Genç yaşta yakalandığı kanser nedeniyle 12 Nisan 2010’da yaşamını yitiren gazeteci-yazar Evrim Alataş’ın bugün ölümünün 10. yıl dönümü.
34 yaşında hayatını kaybeden Alataş, Yeni Politika, Demokrasi, Özgür Bakış, Ülkede Özgür Gündem'de çalıştı; Evrensel, Birgün, Özgür Politika, Radikal İki gazeteleriyle Esmer, Birikim, Amargi ve Tiroj dergilerinde yazıları yayımlandı. Taraf gazetesinde de "Kürtler Vadisi" adlı bir köşede yazdı.
Kürt-Alevi-Sosyalist bir ailede büyüdü
15 Nisan 1976’da Malatya’nın Akçadağ ilçesine bağlı Gölpınar köyünde dünyaya gelen Alataş, Alevi, Kürt ve sol-sosyalist politik tavrı olan bir ailede büyüdü. Ortaokulu köyünde tamamladıktan sonra ailesiyle birlikte İstanbul’a göç etti. Şirinevler’de bir kot atölyesinde işçi olarak çalışan Alataş, daha sonra buradan ayrıldı ve lise eğitimine başladı.
Faili meçhullerin, köy boşaltmaların yoğun olarak yaşandığı bu dönemde, 1995 yılında abisi Hüseyin’in çıkardığı Newroz dergisinde çalışmaya başladı. Derginin kısa sonra kapanmasının ardından ablası Mukaddes Alataş’ın desteğiyle o dönem mahkeme kararlarıyla sürekli kapatılan ve farklı isimlerle yayın hayatına devam eden Özgür Gündem gazetesinde çalıştı.

▶ **Veri alıntısı**
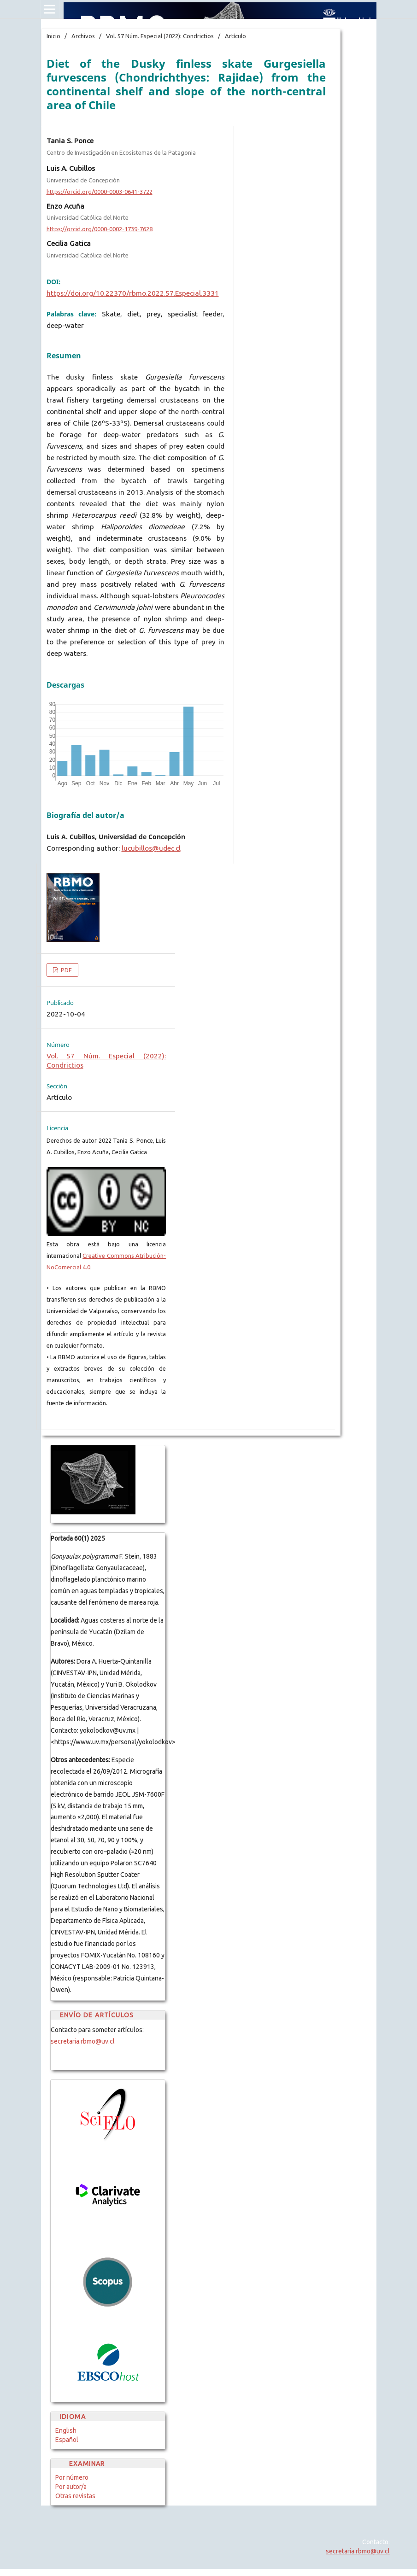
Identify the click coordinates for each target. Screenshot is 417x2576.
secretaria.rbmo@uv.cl (83, 2041)
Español (66, 2439)
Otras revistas (75, 2496)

▶ **Yazılı talep**
Evrim Alataş'la ilgili metne göre Alataş'ın Taraf gazetesinde yazdığı köşenin adı neydi?

▶ **Yanıt**
Köşenin adı "Kürtler Vadisi" idi.